■ WAS ERWARTET WIRD
Geben Sie aus dem Ausgangstext über Helene Kaufmann die Stelle zwischen „HIER WOHNTE“ und „nicht ermittelt werden.“ wortgetreu wieder, beide Stellen eingeschlossen.

■ AUSGANGSTEXT
══════════
HIER WOHNTE
HELENE KAUFMANN
JG. 1889
DEPORTIERT 19.1.1942
RIGA
ERMORDET
Über Helene Kaufmann ist leider nur wenig Belastbares in Erfahrung zu bringen. Es ist bekannt, dass sie in Brüssel am 6. Juli 1889 geboren wurde. Aber schon, wer ihre Eltern waren, konnten Brüsseler Archive nicht mitteilen. Möglicherweise war sie eine Schwester des ebenfalls in Brüssel am 16. August 1887 geborenen Felix Kaufmann, der später auch in Berlin lebte und zu dem Helene zumindest kurz vor ihrer Deportation einen Bezug hatte. Aber auch dessen Eltern konnten nicht ermittelt werden.
Einzige Anhaltspunkte über Helenes weiteren Werdegang bieten die Berliner Adressbücher. In ihnen ist Helene Kaufmann als Sekretärin 1937 und 1938 in der Niebuhrstraße 58 aufgeführt.
Das Haus Niebuhrstraße 58 wurde um 1910 erbaut. Zu den ersten Bewohner/innen gehörte laut Adressbuch 1912 die Kaufmannswitwe Else Kaufmann, geb. Simon. Sie ist durchgehend bis 1937 als hier wohnhaft gelistet. Auch Felix Kaufmann ist hier in einem Jahr gemeldet. Es liegt also nahe anzunehmen, dass Else Kaufmann die Mutter von Helene ist, mit der sie zusammenwohnte. Else ist wahrscheinlich um 1936 gestorben, ab da war Helene die Hauptmieterin.
Else Kaufmanns Spur ist bis 1900 zurückzuverfolgen. Vor der Niebuhrstraße wohnte sie in der Yorkstraße 84b. Vermutlich kam sie noch im 19. Jahrhundert mit ihren Kindern nach Berlin, vielleicht auch mit ihrem Mann oder nach dessen Tod. Also können wir davon ausgehen, dass Helene schon als Kind nach Berlin kam und in der Niebuhrstraße aufwuchs. Sie machte eine Ausbildung als Stenotypistin und Sekretärin und blieb ledig.
Laut der sogenannten „Ergänzungskartei“ zur Volkszählung im Mai 1939 – in der nur Juden erfasst wurden – lebte Helene in diesem Jahr immer noch in der Niebuhrstraße 58. Zur Untermiete bei ihr wohnte Dina Simon – vielleicht durch Heirat mit Else Kaufmann, geb. Simon, verwandt. 1941 musste Helene dann ihre langjährige Wohnung aufgeben, sicher nicht freiwillig. Beide Frauen mussten sich eine neue Bleibe suchen bzw. zuweisen lassen. Helene Kaufmann zog am 30. Mai 1941 zu ihrem (vermutlichen) Bruder Felix Kaufmann, am Hohenzollerndamm 194/195. Felix lebte dort mit seiner nicht-jüdischen Frau Else, geb. Trojandt, und seinem Sohn Herbert.
══════════
(Einträge zum Auffinden von Wörtern und Elementen)

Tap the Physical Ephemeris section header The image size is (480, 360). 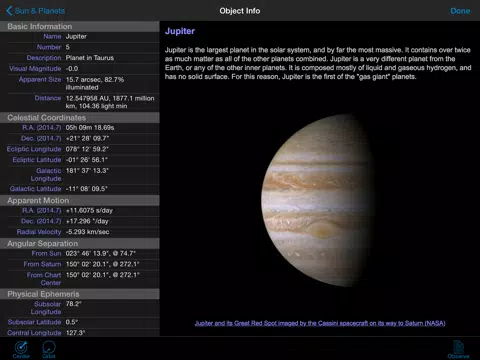(80, 294)
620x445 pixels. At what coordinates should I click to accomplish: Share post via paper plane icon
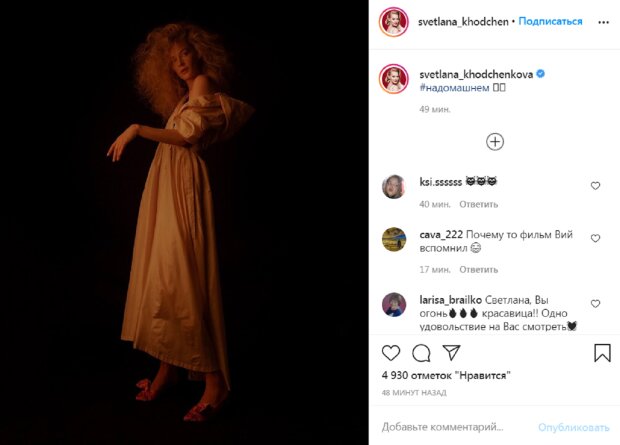coord(451,352)
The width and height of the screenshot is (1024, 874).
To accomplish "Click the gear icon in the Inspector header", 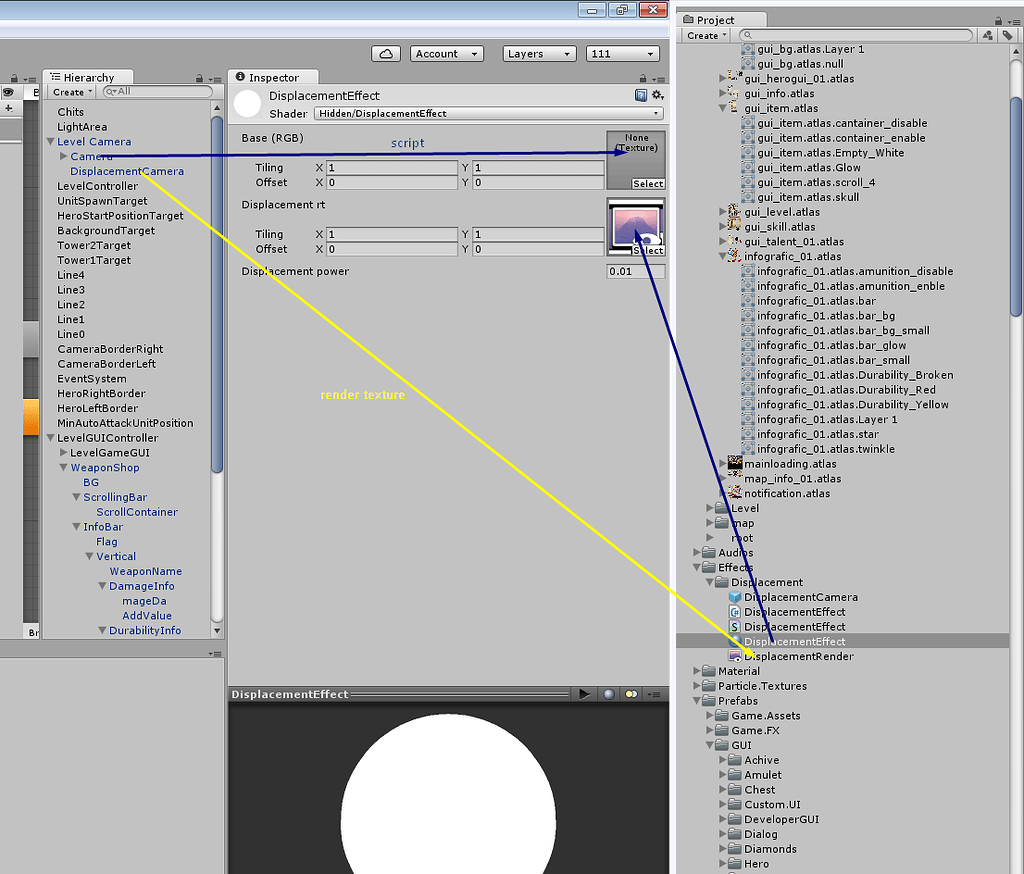I will pos(656,94).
══════════
■ SCHRIFTLICHE ANTWORT
HIER WOHNTE
HELENE KAUFMANN
JG. 1889
DEPORTIERT 19.1.1942
RIGA
ERMORDET
Über Helene Kaufmann ist leider nur wenig Belastbares in Erfahrung zu bringen. Es ist bekannt, dass sie in Brüssel am 6. Juli 1889 geboren wurde. Aber schon, wer ihre Eltern waren, konnten Brüsseler Archive nicht mitteilen. Möglicherweise war sie eine Schwester des ebenfalls in Brüssel am 16. August 1887 geborenen Felix Kaufmann, der später auch in Berlin lebte und zu dem Helene zumindest kurz vor ihrer Deportation einen Bezug hatte. Aber auch dessen Eltern konnten nicht ermittelt werden.